# Canadian Customs



## Waterspaniel (Oct 10, 2005)

Heading to Canada in June. Anything to watch out for in customs???? I have my certified, stamped birth certificate. I am up on the beer duty stuff.

The web has info about restrictions on meat, dairy, eggs etc. Anyone loose a bunch of steaks or butter on their way through???? Last time I went through- 3 years ago, they didnt look at ANYTHING we had, much less look in our coolers to check for prohibited amounts of hamburger.

What about Venison??? Any CWD issues bringing in processed deer meet? I plan on taking Venison brats, sausage, ring baloney, and sticks. It will be a drag if I have to buy all that stuff.

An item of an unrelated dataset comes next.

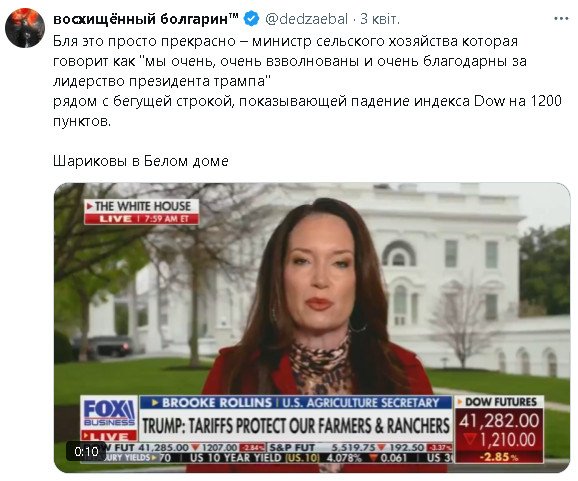Open the tweet date 3 квіт.

coord(380,19)
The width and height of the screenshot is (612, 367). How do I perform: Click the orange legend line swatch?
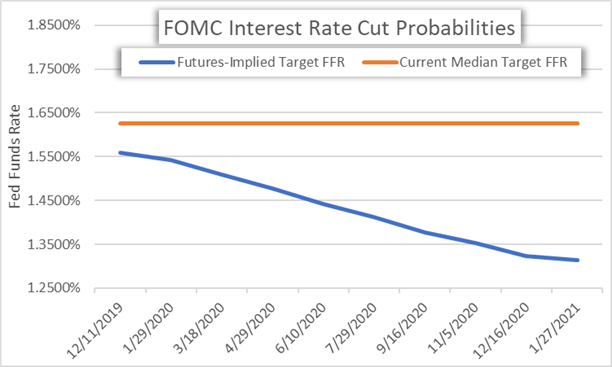(380, 62)
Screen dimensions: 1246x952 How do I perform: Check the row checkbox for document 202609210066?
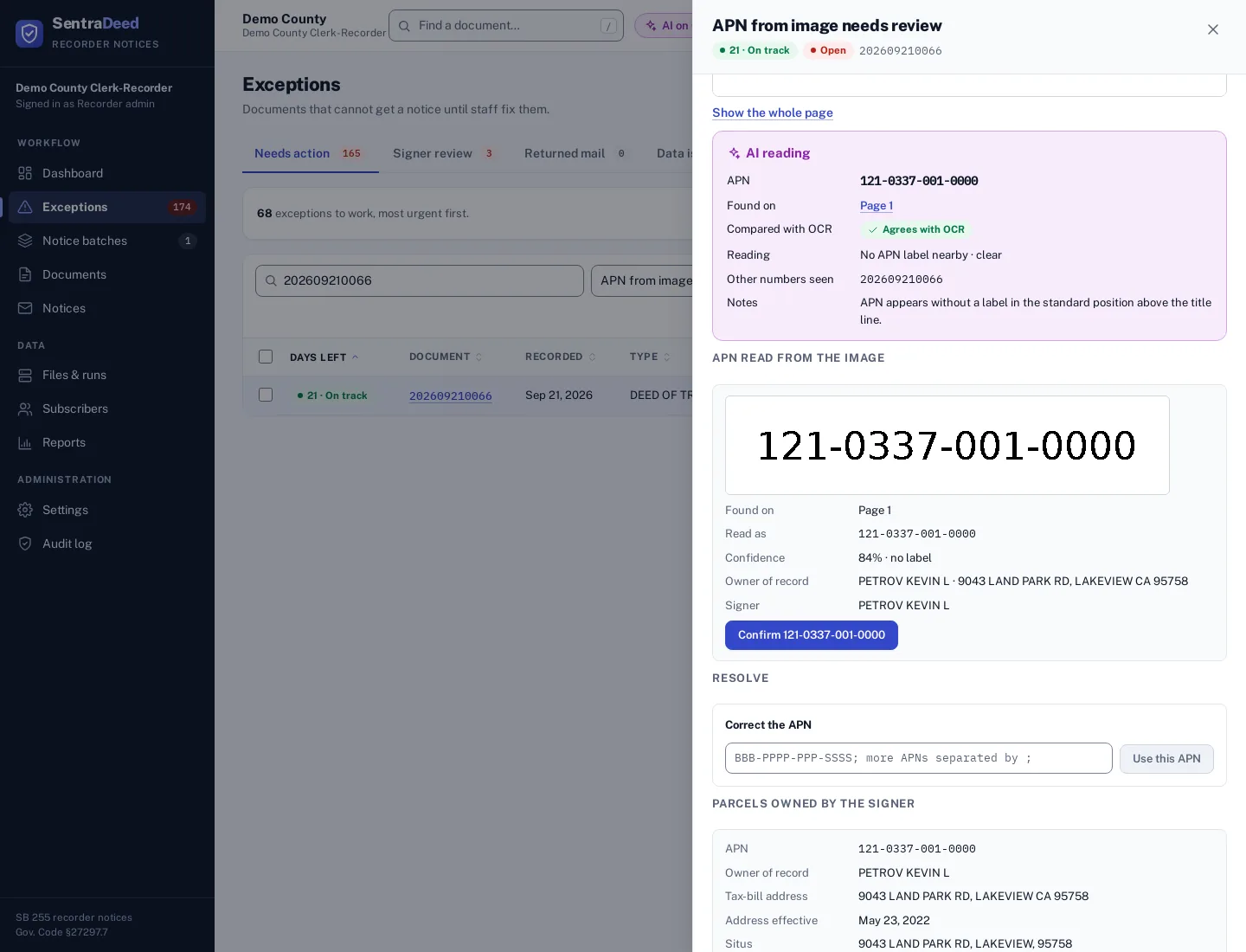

My experience is that if you are organized, polite, sober, and have your ducks in a row..... They dont even look twice at your rig. A fishing boat does seem to trigger a few questions about alcohol :beer:

My last time through was a Caribou hunt. It was about 2 A.M. Pretty quiet. We had the customs people laughing and joking with us in about 30 seconds. Pushed us through no questions asked.

Any cutoms info will be appreciated. BTW- going through at Intl Falls.


----------



## fargojohnson (Oct 17, 2005)

You can bring up to 10 lbs of beef per person. Deer might be a problem might want to call up there on that one. Also on the deer you will need the carcus tag. NO live bait, raw furits, vege's. You don't need your birth certificate just a current drivers license unles your bring your child then you will need there birth certificate and a note from mom if she not coming with. Good luck and just have fun. :beer:


----------



## ifishforfish (Jun 3, 2007)

one year we were up there for the fourth of july and got through with fireworks.

don't think it'll be a problem.

:beer:


----------